'I wanted to be a living work of art': why Jordan is the queen of punk rock style
Introducing Jordan – AKA Pamela Rooke – in his 1991 punk history England’s Dreaming, Jon Savage describes her life as “a pas de deux with outrage”. This was due to “an appearance so startling that, every time she stepped out the door, she put herself on the line”. See PVC, fishnets, rubber, XXXXL beehives, suspenders, casual nudity (she quite often wore nothing from the waist down, or no top under a mohair sweater) and a curled lip. No wonder Jordan (a name Rooke took, somewhat incongruously, from the golfer Jordan Baker in The Great Gatsby) became the poster girl for a movement. Savage goes as far as to declare her the first Sex Pistol, while Adam Ant said she invented punk rock.
A new generation will discover the sheer subversion of Jordan with Danny Boyle’s new series, Pistol, which tells the story of the band and the assembly cast of characters around them, including Jordan, who worked at Vivienne Westwood and Malcolm McLaren’s shop, Sex, on King’s Road in London. Images of Maisie Williams as the punk idol have been seen this week and have the outrage and scandal that you might expect. Williams wears stockings, suspenders, a see-through mac and the kind of eyeliner visible from space.
What remains jaw-dropping about Jordan is that she wore these clothes in the most mundane of circumstances. She styled her hair in a red mohican at the age of 17, outraging teachers at her school, and prompting her mother to walk ahead of her when they were out on the street. Based in her home town, Seaford, East Sussex, while working in Sex, she would commute in these outfits – making her train journey almost a kind of performance art. “Some of the things I wore were quite near the knuckle,” she said in an interview with the Guardian in 2019. “People were apoplectic with rage. I had to be moved into first class for my own safety.” Jordan purposefully stood out against the backdrop of 70s Britain – an era she described as “a grey and beige and taupe time”.
Jordan, improbably, worked at Harrods before being recruited by Westwood and McLaren – and did so while wearing green lipstick. She first appeared in Sex at the age of 19 wearing gold stilettos, and a 50s-style outfit of net circle skirt and a bullet bra, but without anything over the top. She became perhaps the most notorious shop girl in history, a sort of high priestess of retail, who would discourage people from buying the wares. “I wasn’t prepared to sell things that looked awful on people just because they had the money to buy it,” she said to Dazed magazine in 2016. “It would have been bastardising something beautiful just for the money.” A young Boy George was in awe of her. “She dressed like a modern Tiller girl, carried a whip and hissed at customers,” he wrote in his 1995 autobiography Take It Like a Man. “Hers was a very modern sales technique.”

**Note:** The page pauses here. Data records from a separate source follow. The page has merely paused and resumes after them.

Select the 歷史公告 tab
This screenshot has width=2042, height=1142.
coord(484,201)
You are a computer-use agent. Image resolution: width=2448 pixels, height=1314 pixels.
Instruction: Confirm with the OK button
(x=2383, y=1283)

McLaren embraced Jordan’s visual anarchy and recruited her as a kind of Bez of the Pistols; she appeared on stage with them at gigs. She was photographed by Andy Warhol (and with him, at the ICA in 1977) and starred in Derek Jarman’s Jubilee. The film director tracked her down to play the history-mad Amyl Nitrate after seeing her from afar in Victoria station. Her performance in the film, singing Rule, Britannia! in a union jack tunic, DayGlo makeup, metal helmet and trident, was anything but taupe. It was a sort of inverse of Boudicca, out to shock the establishment by sending up its own imagery.
Her pushing of boundaries included times she utilised imagery that is widely (and rightly) seen as repellent. See the swastika, worn on the armband of a T-shirt, which she refused to take off for a TV appearance with the Sex Pistols in 1976 (it was covered with sticky tape in the end). “I’ve always seen it as … a desensitisation of the swastika as an emblem,” she said to Dazed. “It should be remembered that there was Karl Marx on one side and the swastika on the other.”
A 1977 profile in the NME roasts Jordan for her “obsession with fashion”, suggesting that her outfits would ensure she was never attractive to men. “Underneath the thick black lines and heavily rouged cheeks there might well be a stunning female trying to get out,” it reads. “It’s so hard to tell my dears, for Jordan does such a good job of covering up any good features she may possess.”
In 2019, she told the Daily Mail: “I wasn’t being brave or an exhibitionist. I didn’t care what anyone thought, I wanted to be a living work of art.” This refusal to conform to the conventions of female appearance perhaps meant that Jordan was more radical than any male punk – because women’s appearance was (and still is) so much more scrutinised. “Men were confused by me,” she said to the Guardian. “They would wolf-whistle, shout all kinds of things, even offer me money because they didn’t understand why I looked like I did.” Despite the fact that Jordan now has settled down somewhat – she works at a vet, breeds burmese cats and sold her collection of punk pieces in 2015 – her impact on fashion remains a pas de deux with outrage more than 40 years after she made her last commute from Seaford.